El asedio de la plaza no fue, con todo, tan fácilmente victorioso como se lo imaginó el conquistador, y éste hubo de rendirse pronto al matrimonio para acelerar la invasión. La señora de Arocha y su hermana política doña Francisca de Arocha, completaron su filantrópica empresa, entregando su pupila al futuro Presidente venezolano como Dios y las buenas costumbres lo disponen.
Dicen los que lo vieron, que, aunque Cipriano no era ninguna copia de Adonis ni se semejaba al elegante Brummel, lucía muy bien como pareja de la chirriadisima morena cucuteña.
Pero .. para llegar hasta el presbiterio y oir la consabida epístola paulina, tuvo que vencer otro inconveniente: el de su excomunión. El enamorado pretendiente se vió obligado a solicitar del Obispo pamplonés, con toda humildad y muy contrito, que se le levantara la pesada penitencia y se le recibiera de nuevo en el seno de la Santa Madre.
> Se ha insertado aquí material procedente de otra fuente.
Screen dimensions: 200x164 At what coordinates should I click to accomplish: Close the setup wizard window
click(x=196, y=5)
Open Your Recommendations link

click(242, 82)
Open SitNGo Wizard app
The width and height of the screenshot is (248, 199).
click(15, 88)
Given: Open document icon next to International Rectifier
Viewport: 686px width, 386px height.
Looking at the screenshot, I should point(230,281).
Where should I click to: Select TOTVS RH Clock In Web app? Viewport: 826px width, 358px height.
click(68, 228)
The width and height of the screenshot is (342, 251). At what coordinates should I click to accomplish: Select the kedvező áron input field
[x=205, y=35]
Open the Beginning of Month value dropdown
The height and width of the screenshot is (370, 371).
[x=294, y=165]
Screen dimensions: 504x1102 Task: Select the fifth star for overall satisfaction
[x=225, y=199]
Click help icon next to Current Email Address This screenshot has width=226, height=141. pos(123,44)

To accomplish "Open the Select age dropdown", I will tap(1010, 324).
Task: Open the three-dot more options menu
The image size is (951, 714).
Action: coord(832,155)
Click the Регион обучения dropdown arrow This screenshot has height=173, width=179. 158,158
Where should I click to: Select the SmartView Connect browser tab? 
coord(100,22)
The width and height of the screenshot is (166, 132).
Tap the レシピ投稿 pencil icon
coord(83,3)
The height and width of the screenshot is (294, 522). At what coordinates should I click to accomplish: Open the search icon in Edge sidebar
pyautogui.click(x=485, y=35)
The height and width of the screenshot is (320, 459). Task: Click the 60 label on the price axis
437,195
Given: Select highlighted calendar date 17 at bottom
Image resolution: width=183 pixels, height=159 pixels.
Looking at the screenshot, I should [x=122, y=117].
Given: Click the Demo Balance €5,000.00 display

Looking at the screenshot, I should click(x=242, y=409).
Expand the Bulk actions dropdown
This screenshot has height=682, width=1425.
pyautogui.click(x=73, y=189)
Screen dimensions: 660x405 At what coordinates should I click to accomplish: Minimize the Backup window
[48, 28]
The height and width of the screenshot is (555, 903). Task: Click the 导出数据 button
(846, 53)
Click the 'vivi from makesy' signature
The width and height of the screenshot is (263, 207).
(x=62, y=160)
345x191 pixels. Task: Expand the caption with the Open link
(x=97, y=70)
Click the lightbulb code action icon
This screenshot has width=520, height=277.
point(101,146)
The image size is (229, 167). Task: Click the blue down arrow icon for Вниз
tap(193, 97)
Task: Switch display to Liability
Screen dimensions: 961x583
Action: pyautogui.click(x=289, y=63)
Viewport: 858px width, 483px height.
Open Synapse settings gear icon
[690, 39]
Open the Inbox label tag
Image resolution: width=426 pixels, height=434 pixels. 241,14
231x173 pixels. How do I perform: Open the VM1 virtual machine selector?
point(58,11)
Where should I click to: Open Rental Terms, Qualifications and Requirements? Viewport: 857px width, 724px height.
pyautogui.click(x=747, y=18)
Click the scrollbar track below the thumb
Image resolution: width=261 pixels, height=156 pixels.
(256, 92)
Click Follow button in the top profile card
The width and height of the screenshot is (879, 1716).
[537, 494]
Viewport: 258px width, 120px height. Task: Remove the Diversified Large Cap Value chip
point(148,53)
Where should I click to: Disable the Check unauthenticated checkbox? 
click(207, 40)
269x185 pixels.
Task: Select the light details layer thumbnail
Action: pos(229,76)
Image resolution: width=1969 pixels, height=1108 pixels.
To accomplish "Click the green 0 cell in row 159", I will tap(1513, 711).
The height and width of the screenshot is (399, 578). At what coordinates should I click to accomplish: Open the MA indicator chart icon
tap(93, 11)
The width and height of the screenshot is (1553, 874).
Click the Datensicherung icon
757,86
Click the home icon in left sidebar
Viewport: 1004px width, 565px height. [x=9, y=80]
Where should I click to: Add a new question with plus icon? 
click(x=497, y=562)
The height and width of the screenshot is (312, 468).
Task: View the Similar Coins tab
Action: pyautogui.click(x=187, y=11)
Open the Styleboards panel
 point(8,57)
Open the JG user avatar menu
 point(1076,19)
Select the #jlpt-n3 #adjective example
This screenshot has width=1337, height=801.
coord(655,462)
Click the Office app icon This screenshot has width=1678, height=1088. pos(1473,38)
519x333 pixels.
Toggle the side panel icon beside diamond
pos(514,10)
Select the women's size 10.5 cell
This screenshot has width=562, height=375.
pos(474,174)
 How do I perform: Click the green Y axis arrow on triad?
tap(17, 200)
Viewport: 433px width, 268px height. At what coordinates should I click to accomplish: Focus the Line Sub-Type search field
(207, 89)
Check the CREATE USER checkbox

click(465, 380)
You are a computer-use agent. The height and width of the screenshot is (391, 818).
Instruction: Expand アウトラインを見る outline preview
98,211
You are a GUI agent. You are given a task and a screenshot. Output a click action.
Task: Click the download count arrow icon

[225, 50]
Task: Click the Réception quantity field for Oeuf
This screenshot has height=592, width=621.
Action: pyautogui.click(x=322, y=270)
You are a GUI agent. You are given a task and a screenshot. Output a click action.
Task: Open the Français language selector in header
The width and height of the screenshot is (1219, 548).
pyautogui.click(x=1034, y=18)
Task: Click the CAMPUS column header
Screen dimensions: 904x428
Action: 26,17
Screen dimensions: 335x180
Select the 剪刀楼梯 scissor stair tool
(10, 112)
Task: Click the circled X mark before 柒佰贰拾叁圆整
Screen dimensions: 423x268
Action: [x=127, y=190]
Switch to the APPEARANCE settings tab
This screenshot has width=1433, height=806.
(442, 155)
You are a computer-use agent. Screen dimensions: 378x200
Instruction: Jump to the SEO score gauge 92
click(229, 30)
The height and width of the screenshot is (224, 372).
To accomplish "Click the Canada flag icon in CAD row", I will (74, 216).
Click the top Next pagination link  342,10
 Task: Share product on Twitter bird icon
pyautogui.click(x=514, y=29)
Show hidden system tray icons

En el atrio de la Iglesia de San Antonio, públicamente, en una luminosa mañana veranera, se cumplió la imponente ceremonia. Las puertas del templo le fueron abiertas al repudiado hijo mediante los ritos de rigor, inclusive el simbólico vapuleo con el verde bejuquillo de un rosal.
_Y fue así como Zoila Rosa, años más tarde la primera dama de Venezuela, modelo de mujeres fuertes, virtuosas y abnegadas, hizo donación de sus encantos al primer hombre que cantó ante sus rejas la serenata dulce del amor!.